Im Übrigen sollte Abgeordnetenwatch "aus Versehen” der jeweiligen Lokalpresse die Nachrichten der Mandatsträger und den Namen dieser zukommen lassen, damit diese darüber berichtet und diese Politiker unter Druck setzt. Auch sollte Abgeordnetenwatch beobachten, ob die Presse die zugespielten Nachrichten auch publiziert, denn anhand der Berichterstattung der Lokalpresse erkennt man auch, wie sehr die Presse mit den jeweiligen Parteien, Fraktionen, Funktionären, verbandelt ist.

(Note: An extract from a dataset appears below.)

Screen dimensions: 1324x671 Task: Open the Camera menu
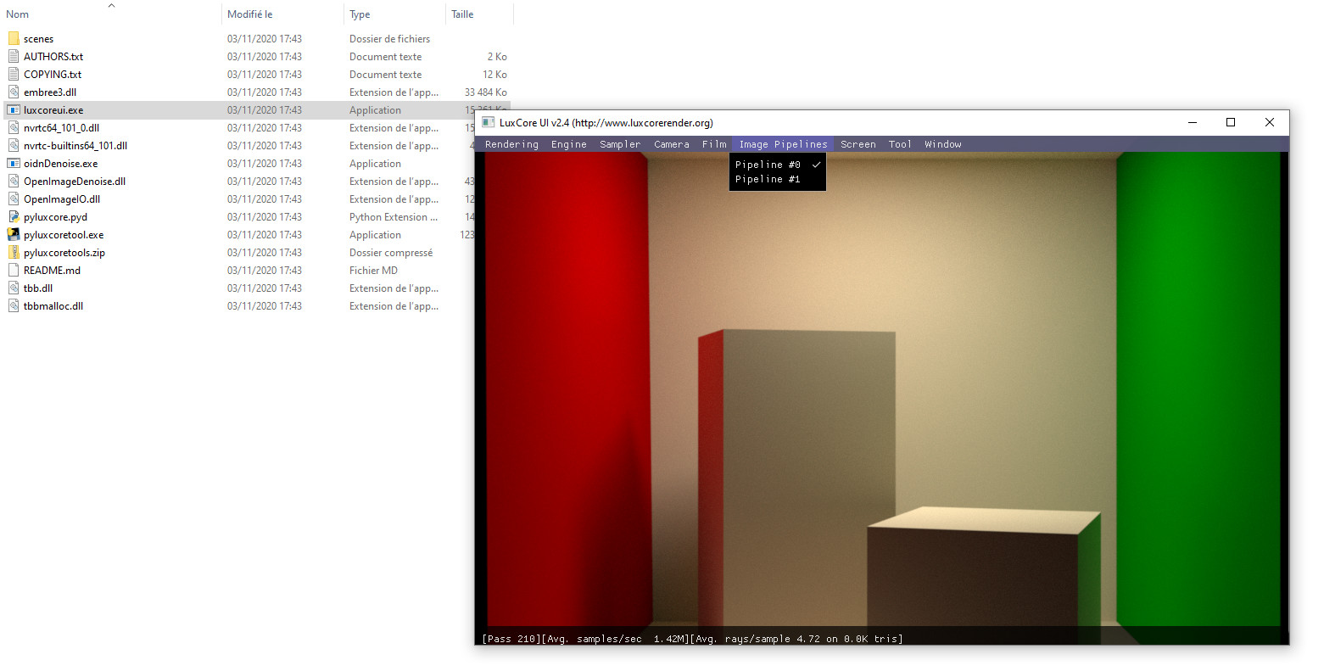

Abgeordnetenwatch ist in einer durchaus guten Position, den wichtigsten Platz für Transparenz in der Politik in Deutschland einzunehmen, ihr müsst diese Position nur nutzen.

Mit freundlichem Gruß
Yacine Ghoggal

Antwort abgeordnetenwatch:
(Irgendwie haben wir Probleme, selbst Kommentare zu posten - sie werden einfach nicht dargestellt. Deswegen die Antwort an dieser Stelle):

Liebe Yacine Ghoggal,

keine Sorge, wir lassen uns selbstverständlich nicht einschüchtern. Es gibt dazu auch keinen Grund. Zwar kommt es mitunter vor, dass uns mit dem Anwalt gedroht wird (i.d. von ehemaligen Kandidaten, die nach einer Wahl ihr Profil gelöscht haben wollen (mehr: http://blog.abgeordnetenwatch.de/2011/04/01/wahlkampfgeschichten/) - in nicht einem einzigen Fall haben wir je von einem Anwalt gehört. Wogegen sollte er auch vorgehen? Die auf abgeordnetenwatch.de verwendeten Daten sind öffentlich (es sei denn, ein Politiker hat seinerseits Angaben hinzugefügt).

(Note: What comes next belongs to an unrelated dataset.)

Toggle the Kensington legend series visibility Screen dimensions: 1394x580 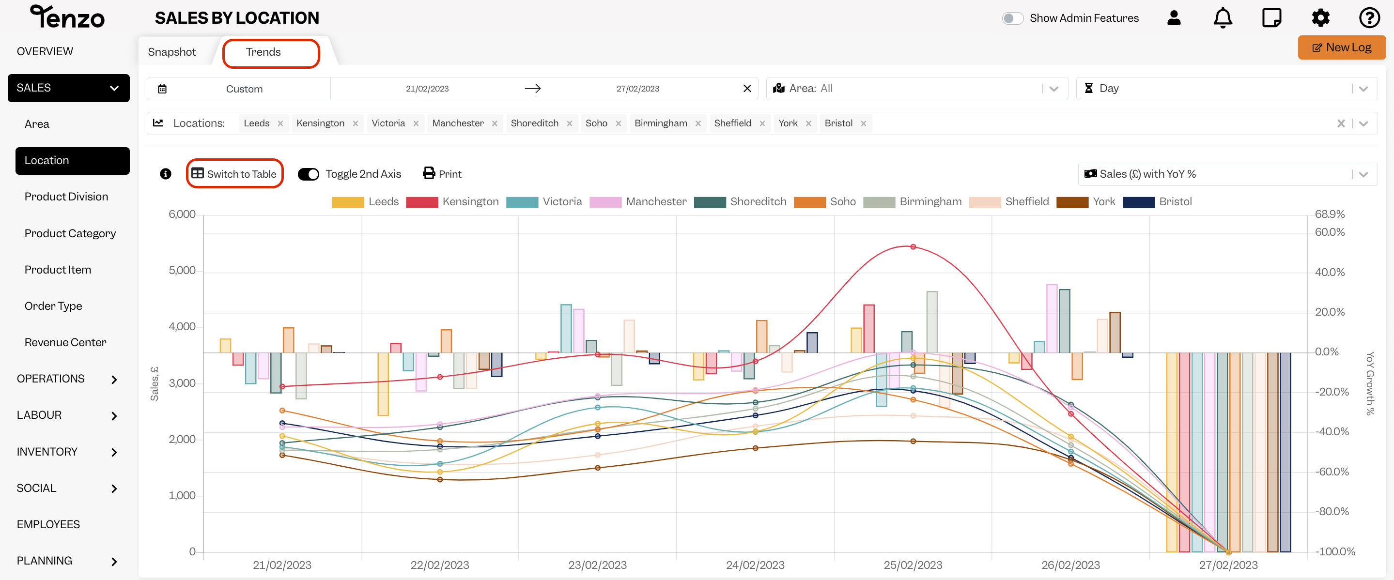[452, 202]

Vor ein paar Monaten hat der Landtag NRW ein Gutachten darüber erstellt, ob die Landtagsabgeordneten das Erstellen eines Profils auf abgeordnetenwatch.de verhindern bzw. dessen Löschung veranlassen können und ob Sie die öffentlich gestellten Fragen hinnehmen müssen. Ergebnis des Gutachtens: Es gibt keine Chance, dagegen vorzugehen (mehr: http://blog.abgeordnetenwatch.de/2010/11/25/landtagsgutachten-zu-abgeord...).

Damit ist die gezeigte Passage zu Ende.